The STN is generally considered part of the motor system and STN DBS enables many PD patients to experience dramatic improvements in their motor disability. However, mood problems after the STN DBS surgery are an issue of growing concern since it is related to quality of life.
The exact mechanism of action for STN DBS on mood has not been clearly elucidated. Several reasons could be suggested. Most of the patients showed a ‘transient’ mood change that is presumed a psychological reactive process following life-altering surgery. It is also possible that localized edema or a microlesion effect in the STN could contribute to the manic symptoms. The levodopa withdrawal effect is another variable for mood changes. Besides these reasons, it has been suggested that ventral stimulation of the STN generally relates mood changes;6 moreover, this supports the theory that the ventromedial part of the STN is linked with limbic information.11
Previous studies suggested that the location of the electrode contacts might be a cause of hypomania or manic complications. Several patients with manic disorders after DBSSTN, in whom the electrodes were probably located in the substantia nigra.12,13 This manic state quickly disappeared when using the immediately dorsally located contacts.12 The hypomanic state was caused only by stimulation through one contact localized in the anteromedial STN.14 On the basis of experimental studies, the medial part of the STN and the adjacent lateral hypothalamus are intimately connected with the limbic parts of the basal ganglia in a way similar and parallel to the connections of the lateral STN with the motor-related parts of the basal ganglia.11,15
Reversible symptoms were related to anatomical insult; however, long lasting mood disorder was related to modifications in the subcortical-cortical limbic circuit. In this case, we reprogrammed the stimulator 2 years after DBS surgery. We tried to stimulate different contacts with variable voltages that did not lead to an emotional change. It might support the hypothesis that STN DBS has implications not only structurally but also functionally by alteration of the subcortical-cortical circuit.

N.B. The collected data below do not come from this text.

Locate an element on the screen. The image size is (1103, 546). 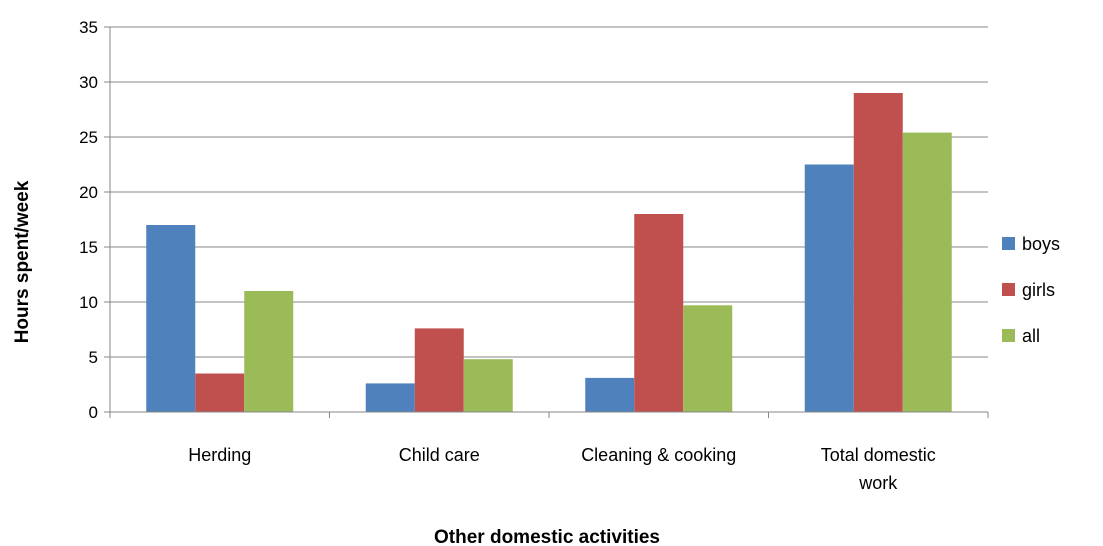
legend-label-girls: girls is located at coordinates (1038, 290).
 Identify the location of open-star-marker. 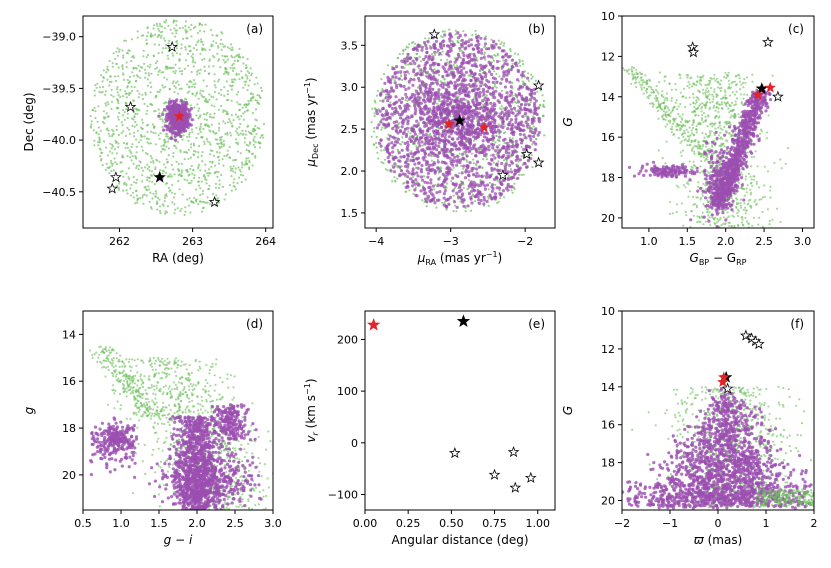
(538, 85).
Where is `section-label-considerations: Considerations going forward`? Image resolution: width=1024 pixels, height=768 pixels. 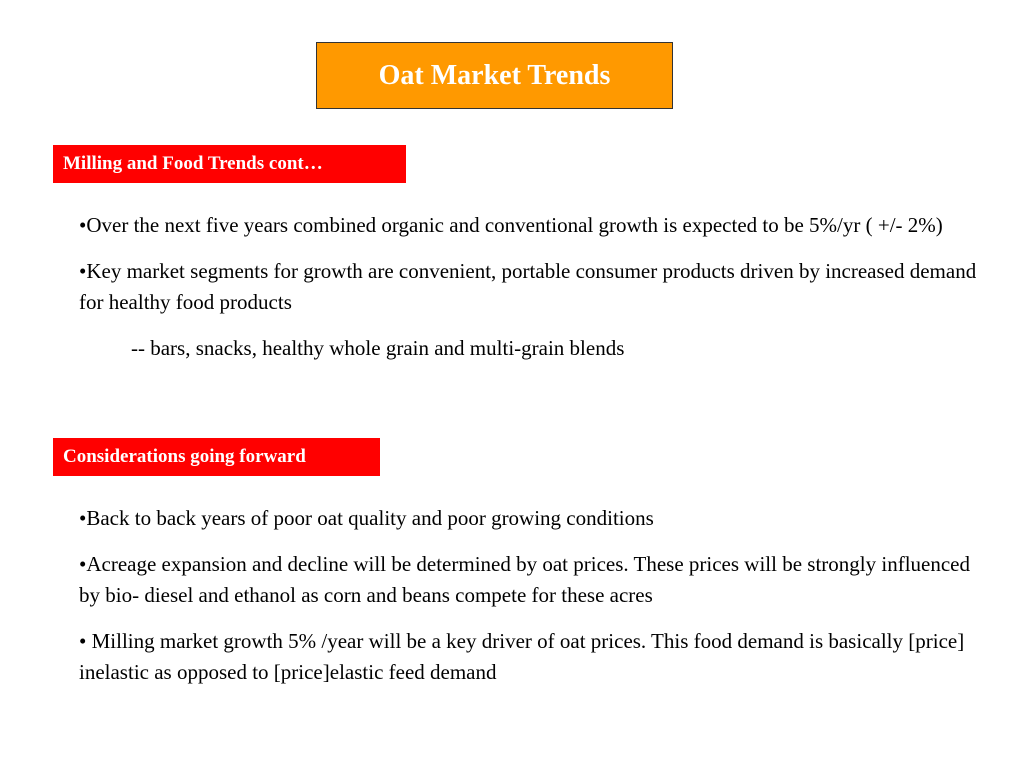
section-label-considerations: Considerations going forward is located at coordinates (216, 457).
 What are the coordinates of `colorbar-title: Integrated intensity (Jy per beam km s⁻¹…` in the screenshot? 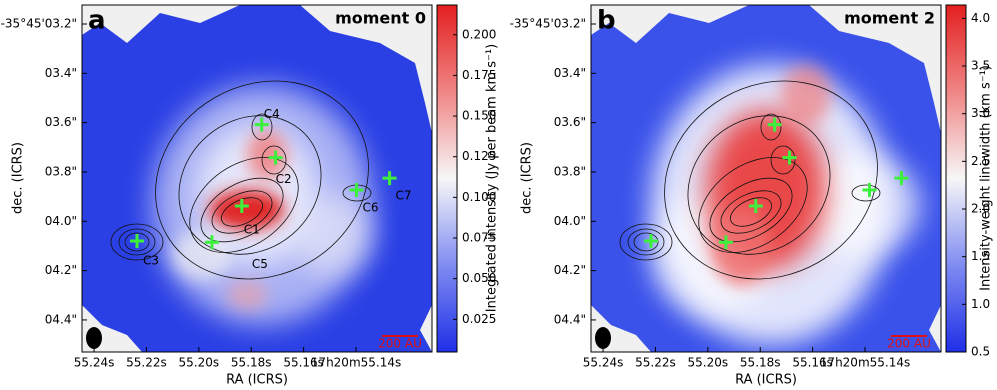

In conclusion, the behavioral change in our case was induced by the STN DBS. Postoperative motor and non-motor symptoms represent the functional roles of STN and STN DBS. Further careful evaluation is required to elucidate the anatomical relationship through which the DBS may affect mood and behavior.
Figure 1.
Localization of electrode placement. The 3-dimensional location of the leads and each contact were identified on the fused images. Blue spot represents right side electrode and red spot does left. These were in the ventromedial part of the subthalamic nucleus. The stimulating contact numbers were 2 on the right side and 1 on the left.